Roberto Bressan avverte subito: “La mia storia è bella, molto bella”. E non si può far altro che restare ad ascoltare quello che ha da dire. Perché la sua vita è tutto un messaggio di solidarietà, di amore e amicizia vissuti attraverso la passione per lo sport, che lo accompagna da sempre e che, ancora oggi, che di anni ne ha 27, riesce a colorargli la voce di piene emozioni.
“Sono cresciuto in un oratorio e fino all’anno scorso giocavo nella Polisportiva Santa Giulia. Il 17 maggio del 2011 – dice Roberto – ho iniziato a riscrivere la mia storia. Appunto su un quaderno tutte le mie partite, le mie vittorie e le mie sconfitte, le parate e le papere, e i trofei vinti. Non avrei mai pensato che, da quel giorno a oggi, sarei riuscito a giocare tutte queste gare, vincendo 42 trofei individuali e di squadra. L’anno scorso, la svolta, dato che sono venuto a contatto con la realtà degli Insuperabili (scuola calcio per ragazzi e ragazze con disabilità, ndr)”.
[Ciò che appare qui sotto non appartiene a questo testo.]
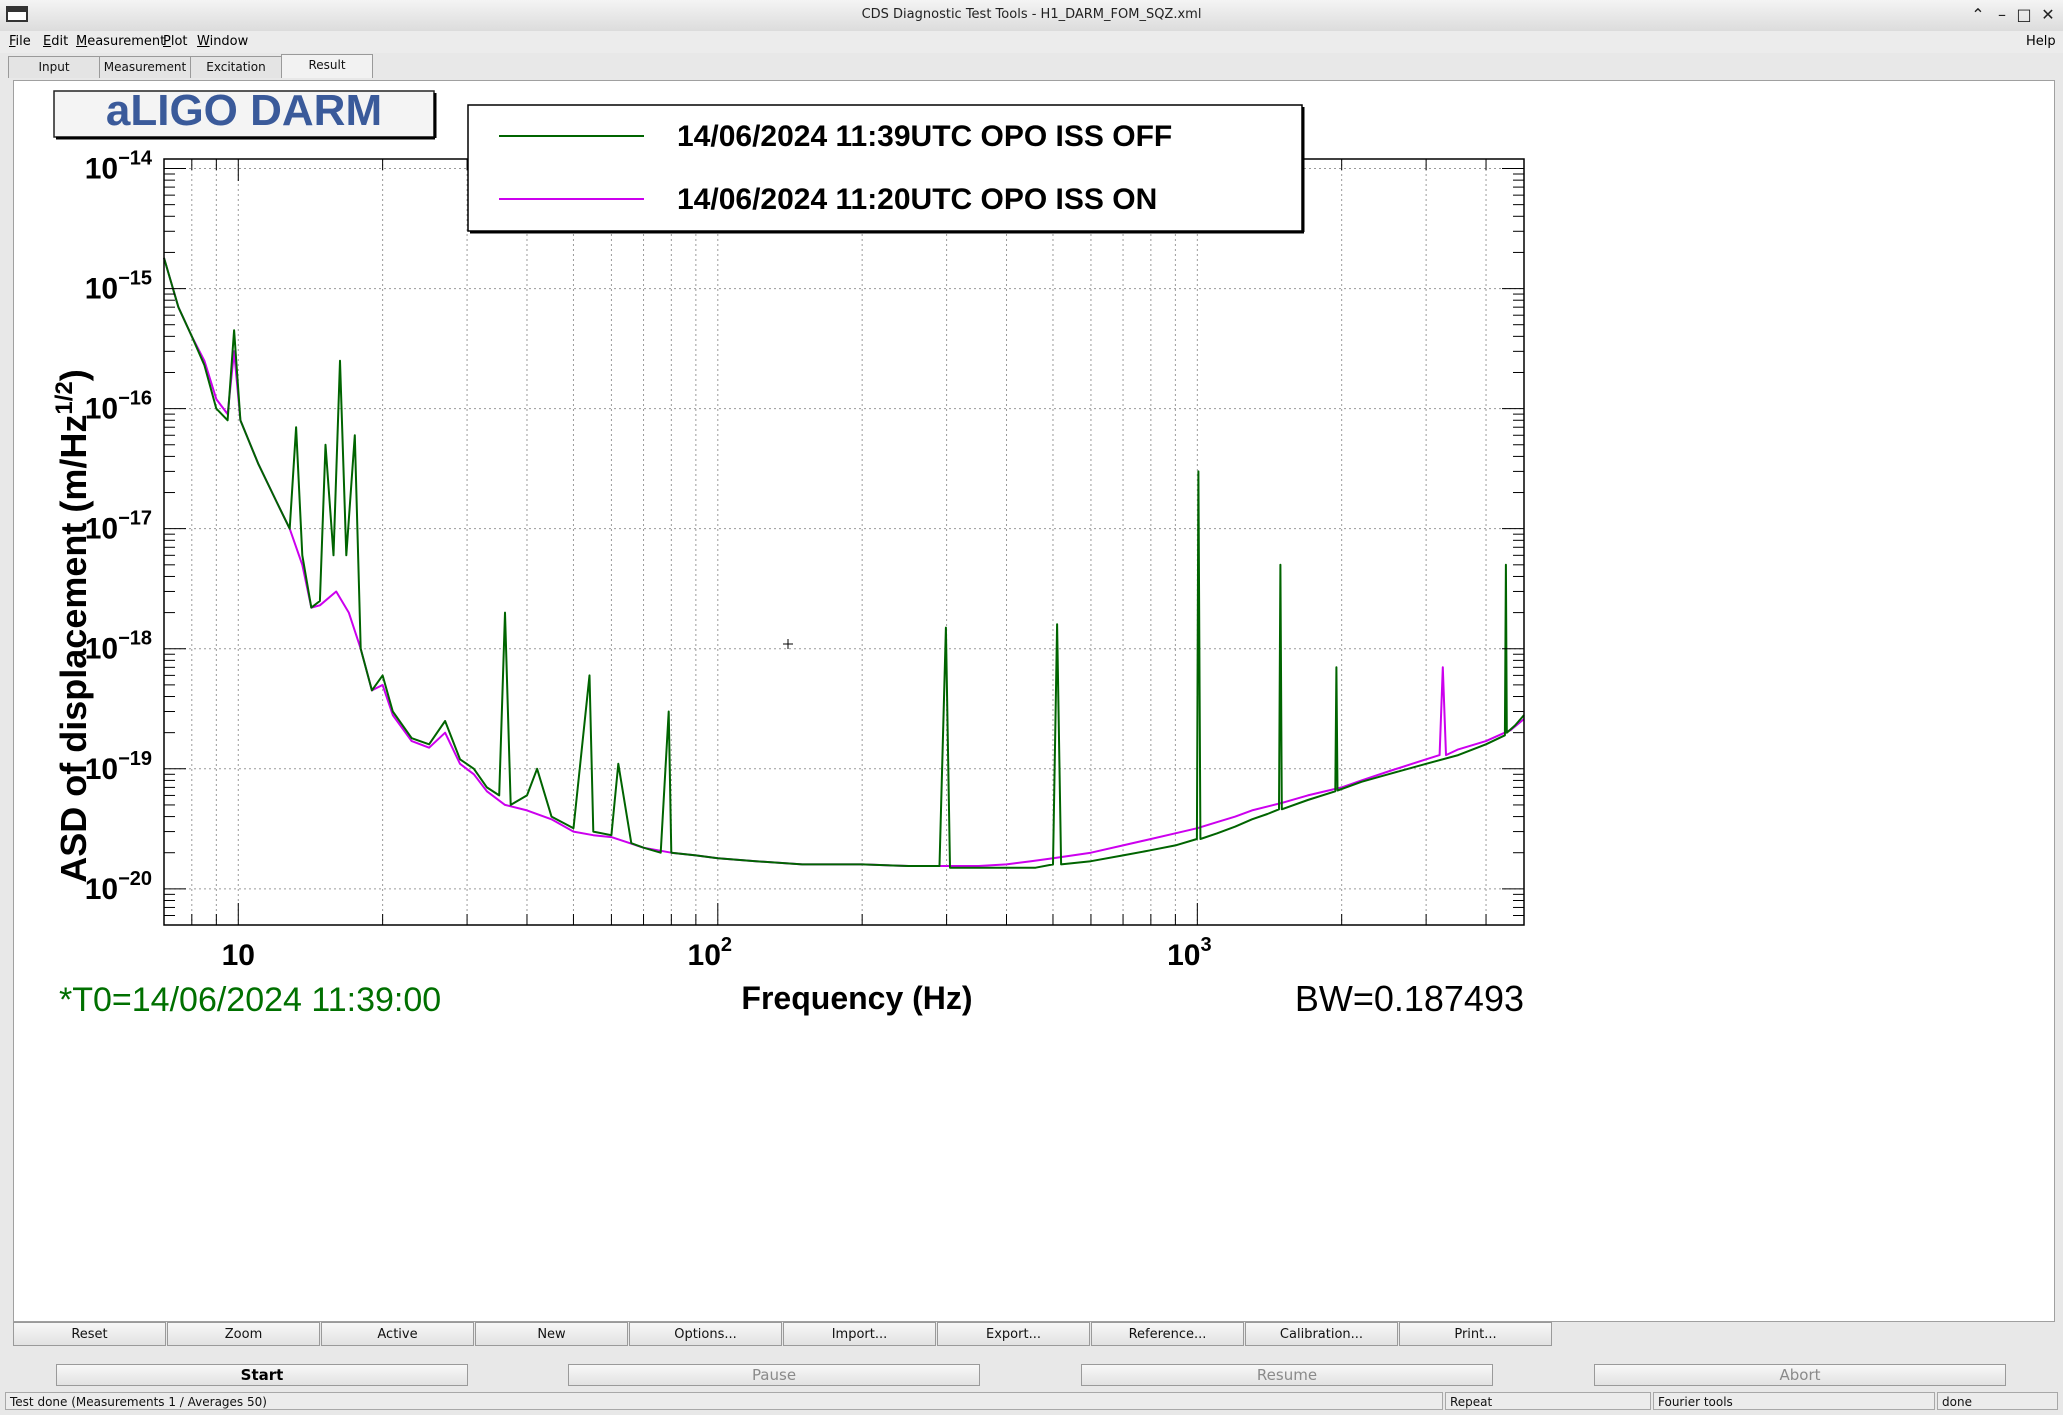 This screenshot has width=2063, height=1415. What do you see at coordinates (552, 1334) in the screenshot?
I see `new-button: New` at bounding box center [552, 1334].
Il calcio riempie la sua vita più che mai, in un quotidiano fatto di passione incondizionata. Ma l’inizio di questa storia è stato molto meno piacevole di quello che si pensi.
BULLISMO
“Sono stato vittima di bullismo per due volte. La prima, all’età di 10 anni, in un parco. Alcuni ragazzi più grandi di me, che giocavano come me in porta già da alcuni anni, hanno iniziato a insultarmi, dandomi dell’handicappato. Mi dissero che non sarei mai arrivato da nessuna parte. Ho tenuto dentro di me questa storia per 17 anni. Ripeto, 17 anni. Non ho mai detto a nessuno della mia rabbia. Poi, a un certo punto, sono riuscito a tirarla fuori.
AMICIZIA
Tutto questo grazie a Christian Moretto, il mio migliore amico, che gioca con me negli Insuperabili. Mi ha dimostrato di essere come un fratello per me”. Un’amicizia nata fin da subito, ma che nell’aprile del 2018 ha vissuto un qualcosa simile a un’esplosione:
“Pochi giorni prima avevo subito una lesione muscolare, ed ero dunque costretto ad assistere a quella partita in tribuna. Eravamo a Genova, e stavamo disputando un importante torneo. Dopo nemmeno 10′, Christian ha avuto una forte crisi in campo, iniziando a piangere con veemenza. Gli allenatori, non sapendo come prenderlo, gli hanno chiesto il perché di quel gesto, e lui rispose: ‘Perché mi manca Robi in porta’. Da quel giorno, ho capito ancor di più di avere un amico vero, un fratello”.
Da buon juventino, Roberto fa un paragone illustre per descrivere il rapporto che ha con Christian: “Quando lo abbraccio – dice -, sento che noi due siamo un po’ com’erano Buffon e Dybala alla Juventus. Io, infatti, sono capitano e portiere come Gigi, Christian attaccante e mancino coma Paulo. Ci abbracciamo allo stesso modo. Senza di me, lui si sente perso. Abbiamo un legame molto forte. E’ grazie a lui che che ho raccontato a tutti la mia storia e il mio passato, venuti fuori dopo 17 anni. Gli sono sempre stato vicino, soprattutto ora che è lui a essere infortunato. Ma con tutti i miei amici degli Insuperabili c’è un rapporto fatto di affetto e di amore, sappiamo gustarci le cose belle dello sport”.
INSUPERABILI
Un legame, quello con Christian, segnato da un’intesa nata fin da subito: “Lui è di qualche anno più giovane di me e all’inizio si sentiva a disagio in prima squadra, dato che aveva costruito un bel rapporto con tutti i suoi compagni della Primavera. Ben presto, però, per lui sono diventato un punto di riferimento. Ora, guai a chi me lo tocca. Anche la sua famiglia mi ha accolto nel modo migliore, mi trattano come uno di loro”.
Tanta amicizia, ma anche tanti progetti con la maglia degli Insuperabili: “Giocheremo nel campionato di quarta categoria e per noi è un evento prestigioso. Siamo stati a Roma, per rappresentare gli Insuperabili nella presentazione del campionato. E anche a Coverciano per un torneo. Noi degli Insuperabili siamo fratelli”.
E allora sì, possiamo dirlo: quella di Roberto Bressan è una gran bella storia. Che si erge fra gli angoli dello sport, e che ci dà la sua essenza più bella.